No singing in these straights. Luggams hates the singing.
It can’t be the fish, singing.
Luggams forbids all singing whatsoever now that Shanks is gone. He doesn’t like the caterwaul of cats neither but cats we have to have, for the vermin.
Aye. The pigs we shipped before would at least dance,
they would eat out of your hand for a sniff of bread.
Pigs will eat your hand.
A pirate bunch, pigs. I wish we had some still.
If you eat at all, best eat in private, with yourself alone on the poop deck, or else someone will fight you for it.
Not for me the poop deck. The stink!
Clean as the Pope’s hand. All that is left to eat is shoes, and those who have them have chewed them soft as chamois.
I think Luggams chews on gold coin.
His teeth show it. A doubloon on a starving ship is as good as a shell cast upon a beach.
The second mate’s tied a Spanish coin to his line to lure the fish.
Good luck to him! I do miss the turtle’s banging.
A great turtle it was, two hundred weight if it were one.
Now there’s a beast—it didn’t eat for four months and still tasted sweet.
I once had luck fishing in the night. Once only, and didn’t eat it, though the fish be bigger than even that turtle.
Why not, by the boils of St. Augustine!
You don’t hear the singing?
No songs, none. Boil the sand inside that whale’s eye you pocket and eat that.
That’s hardly fish. You’d do better to keelhaul yourself and pray you scrape barnacles off the bottom of the boat with your chest. They attend only to god, these fish below.
Minister fish, a whale. The second mate will catch nothing.
Or the fish will catch him, like Shanks, out from the bottom of a wave. That shark leapt like a marlin to catch him. I felt sorrow for the shark, having Shanks to chew. Here, wet this bit of knot and snap it at the watch in the crow’s nest. Leeward, now.
Those were real curses. My brother used to say pirates cursed for nothing, just to put fear into anyone’s hearing, but I think we curse most often to hear ourselves alive.
More like fiends than men. Let us curse altogether and get the sails up.
Bloody sails. I do miss the Yo, ho, ho. I wish Luggams would have it.
Turn your head thus and sing yourself:
Booty, ho! By the blood of Our Lady
.
Booty, ho!
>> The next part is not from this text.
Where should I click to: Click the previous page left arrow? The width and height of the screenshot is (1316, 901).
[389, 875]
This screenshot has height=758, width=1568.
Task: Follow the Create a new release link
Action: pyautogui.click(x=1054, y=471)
Put gold to my shingles
and pied silver to my latch
and teeth all gold in a row—
Booty, ho!
Mind the line there.
I’ll bury my gold and live out my days full to the ears with grog and no one will come around accusing me.
To have lost every penny of the last run.
They were bigger than us.
Bigger, ha. Too bad about the booty. You voted for Madagascar?
The Cape, the Cape is the way. Prizes going to the bottom of the ocean for want of pirates at the Cape.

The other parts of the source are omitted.